Soon after, the relief agency’s chairman told the news channel that 12,000 more tents would be delivered to Van on Tuesday. Deputy Prime Minister Besir Atalay, overseeing relief operations in Van, said: “From today there will be nothing our people lack.”
Whatever the shortcomings of the relief operation, the disaster posed little risk to Prime Minister Tayyip Erdogan, who secured a third consecutive term with a strong majority at a national election in June.

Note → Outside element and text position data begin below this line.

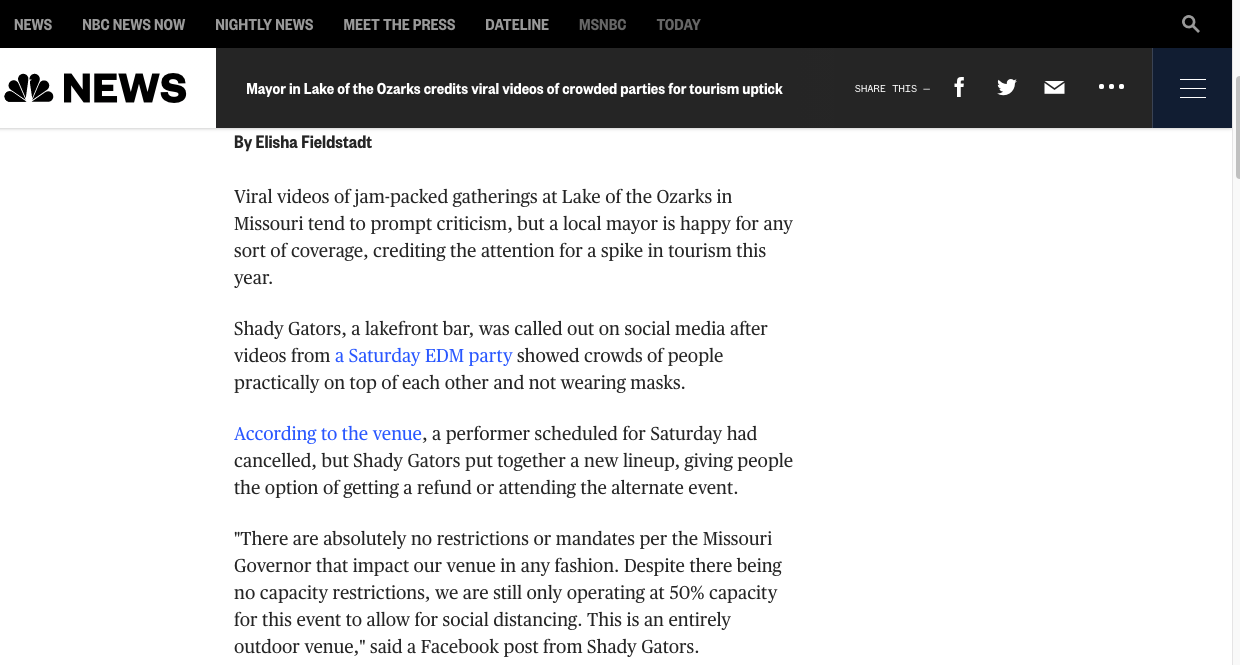Click author name Elisha Fieldstadt
Viewport: 1240px width, 665px height.
tap(313, 142)
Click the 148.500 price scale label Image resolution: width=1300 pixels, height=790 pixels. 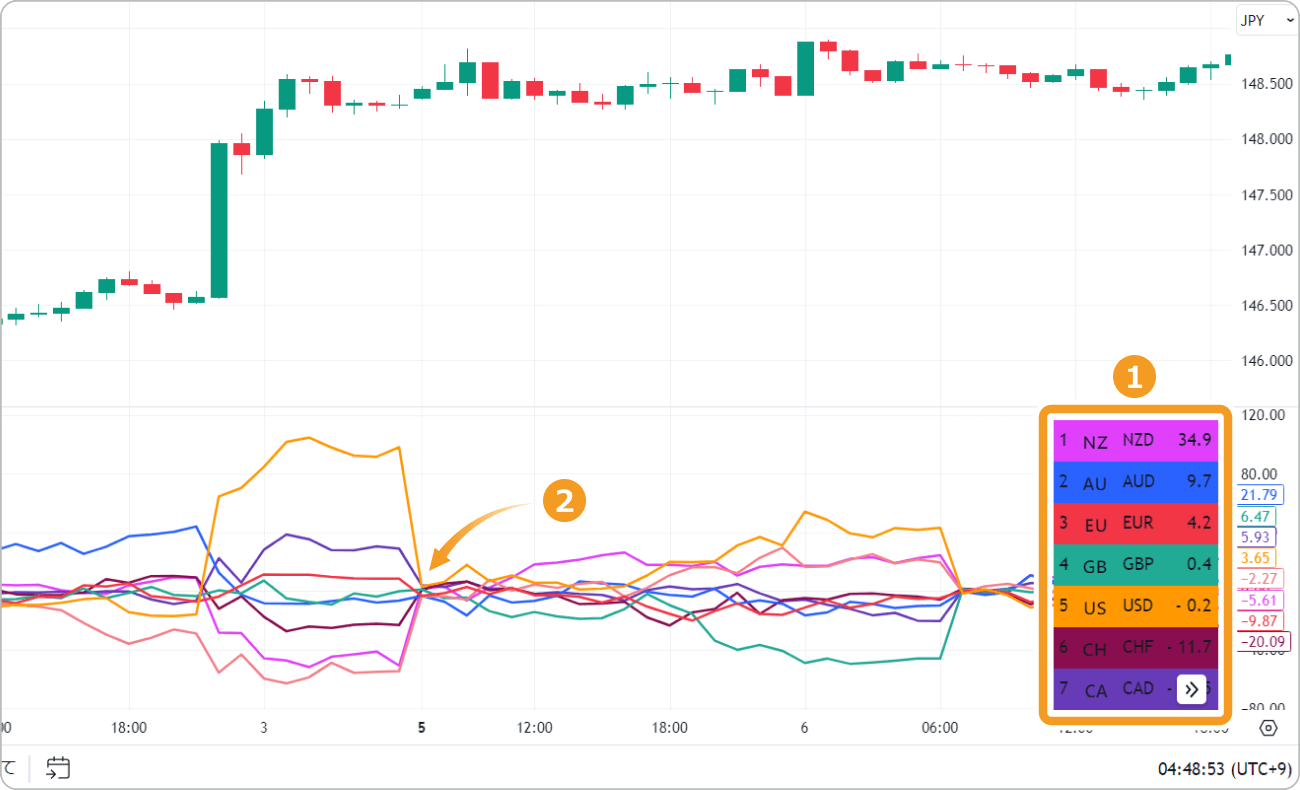[1264, 84]
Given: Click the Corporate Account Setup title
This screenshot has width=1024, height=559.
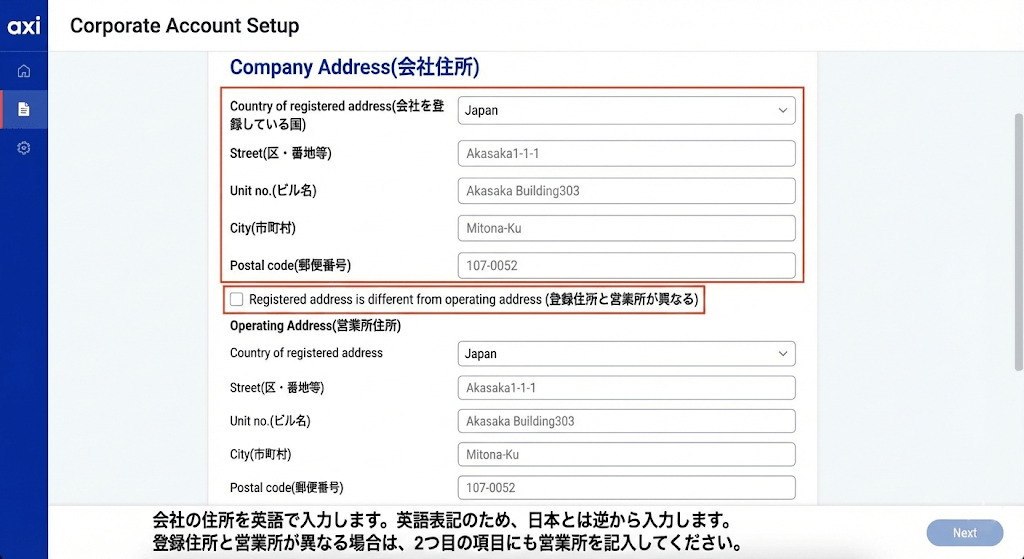Looking at the screenshot, I should (x=184, y=26).
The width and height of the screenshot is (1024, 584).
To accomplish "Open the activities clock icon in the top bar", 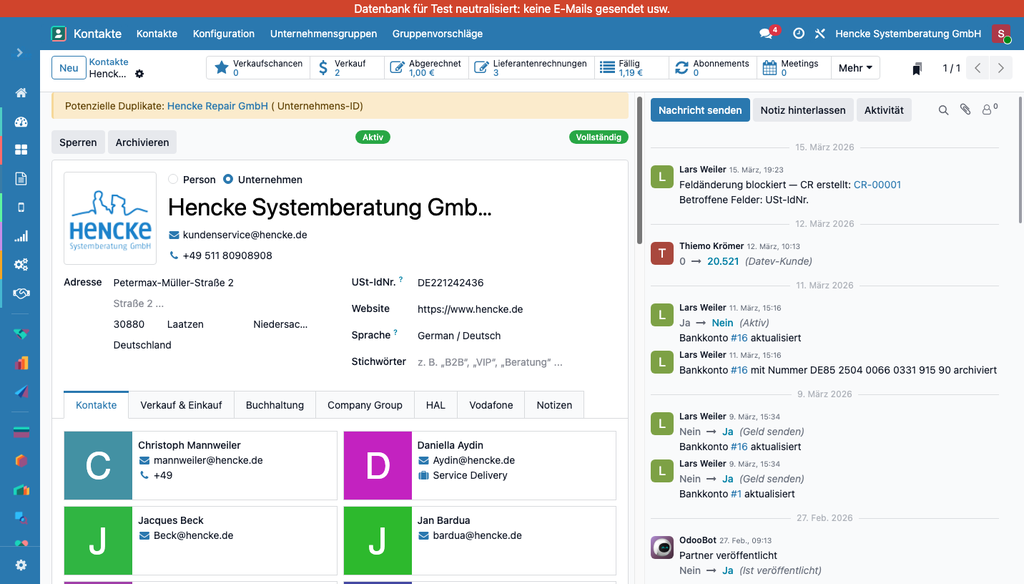I will pyautogui.click(x=798, y=33).
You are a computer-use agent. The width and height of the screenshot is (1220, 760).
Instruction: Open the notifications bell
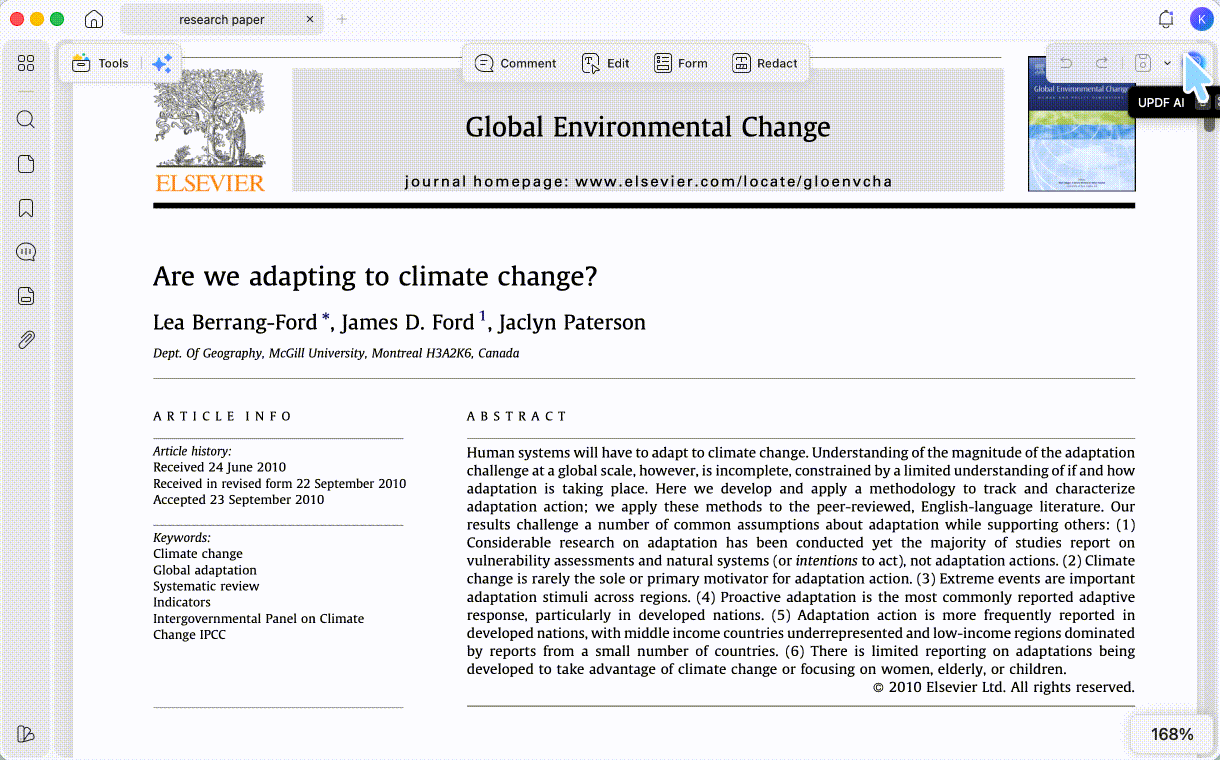pos(1165,19)
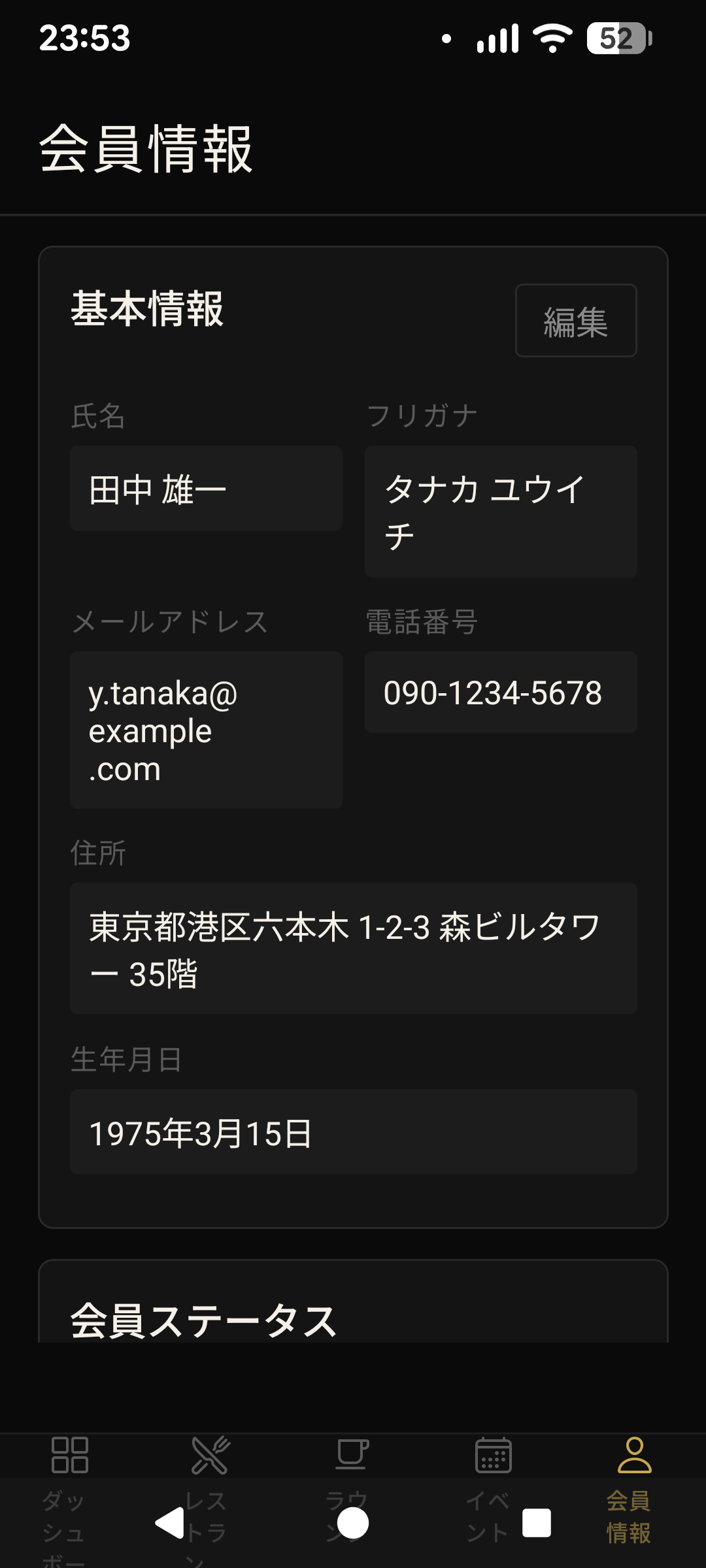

The trauma of the quake is one more problem to bear for Kurds, the dominant ethnic group in southeast Turkey, where more than 40,000 people have been killed in a three-decade-long separatist insurgency.
“We escaped from terrorism but now we are faced with an earthquake,” said Osman Bayram, a 26-year-old teacher, who had move to Van from a more restive part of the southeast.
The center of Van, a city of 1 million people, resembled a ghost town with no lights in the streets or buildings. Hardly any people could be seen.
The sense of dislocation was greater in Ercis. With no homes to return to, thousands of people, mostly men, paced the streets, stopping to look at the destruction or whenever there was some commotion at a rescue operation site.
At one collapsed building on the main road leading through Ercis, the area worst hit in Sunday's quake, exhausted rescue workers shouted at crowds of men pushing forward to catch a glimpse as efforts were made to free the corpse of a woman from the rubble.
“Get back! Are you not human? Show some respect! Do we not have any honor or pride?” one rescue worker yelled, according to Reuters.
Iran, which felt the tremor as well in its northwestern cities, had sent rescuers and equipment.
Greek Prime Minister George Papandreou on Monday said his country “stands ready” to help and Prime Minister Benjamin Netanyahu of Israel, with whom relations have become frosty over the past year, telephoned Erdogan to tell him that Israel “is ready to help Turkey in this painful time,” Anatolia reported.
In 1999, two strong quakes in northwest Turkey’s heavily populated and industrialized regions left some 20,000 dead. A powerful earthquake in the town of Caldiran in Van province killed 3,840 people in 1976.